>>>>>

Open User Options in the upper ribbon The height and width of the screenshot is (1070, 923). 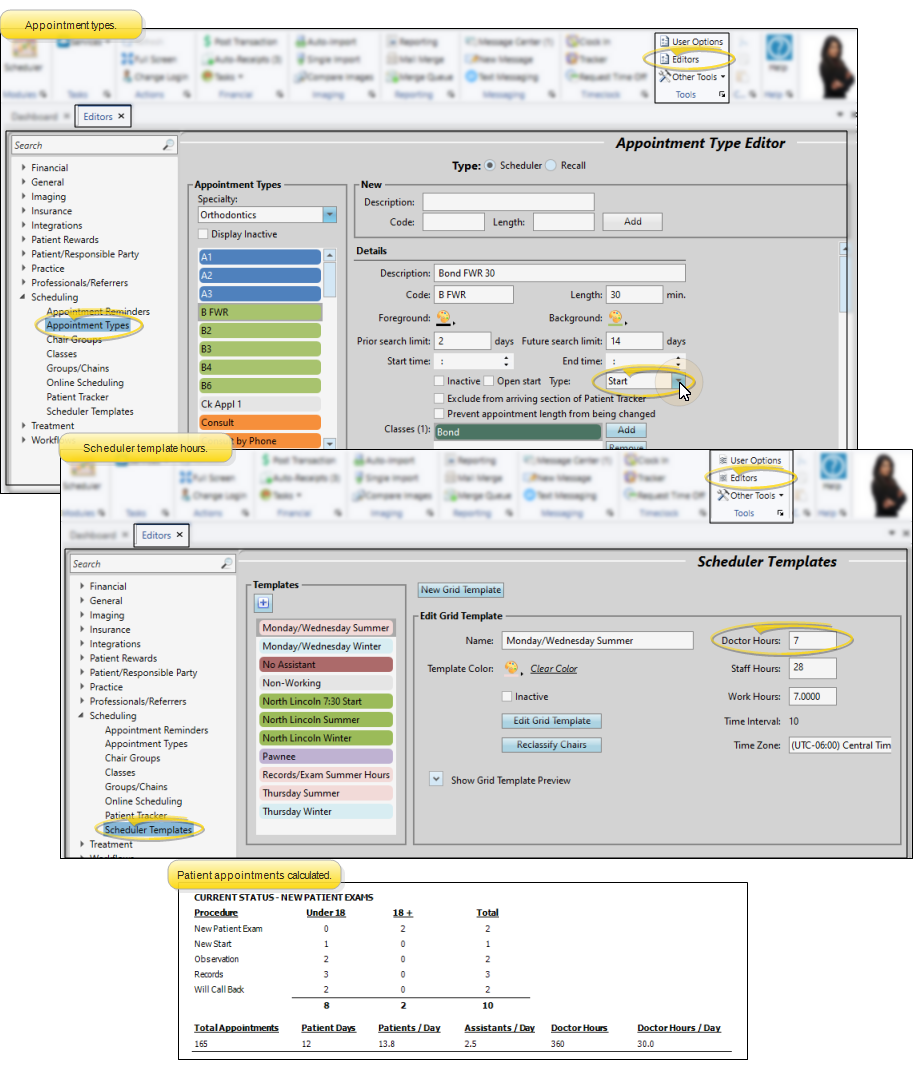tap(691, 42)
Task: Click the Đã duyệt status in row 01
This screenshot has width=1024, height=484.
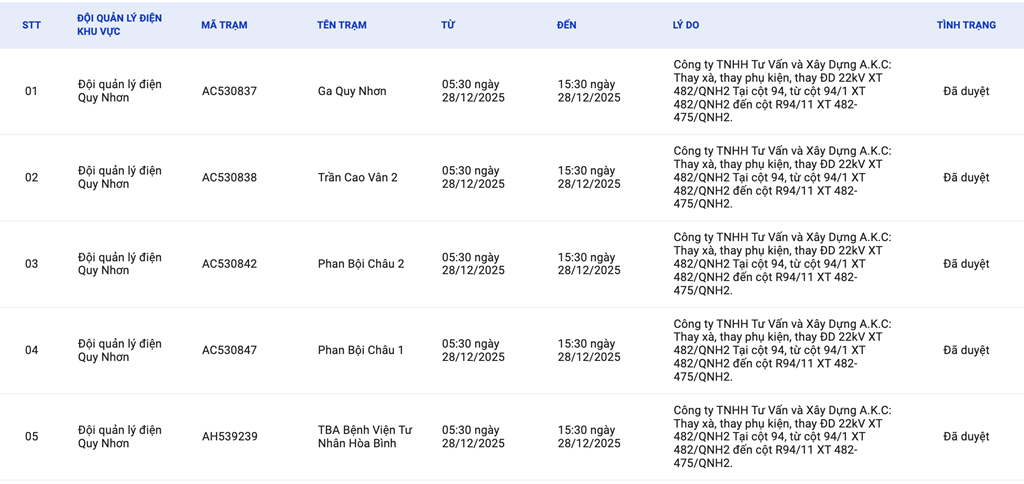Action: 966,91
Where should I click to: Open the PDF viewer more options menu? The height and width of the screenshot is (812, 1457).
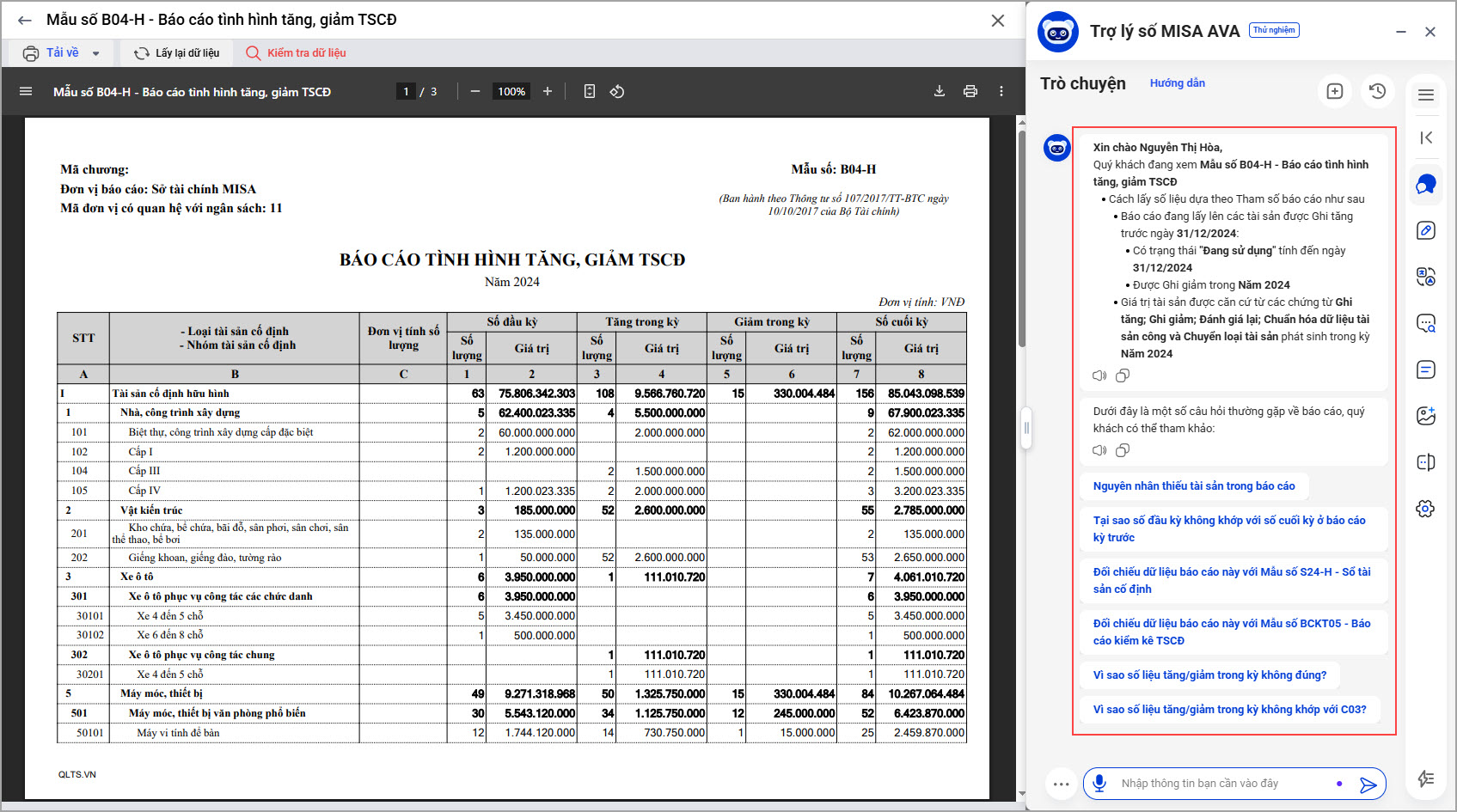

<<<<<

**WORK ORDER**
Reproduce, exactly and without pictures, the lines above from the one containing "This screenshot has width=1024, height=484." through the last line of the material, both ends included, and nothing more.

**TASK ANSWER**
This screenshot has width=1024, height=484.
Action: 966,91
Where should I click to: Open the PDF viewer more options menu? The height and width of the screenshot is (812, 1457).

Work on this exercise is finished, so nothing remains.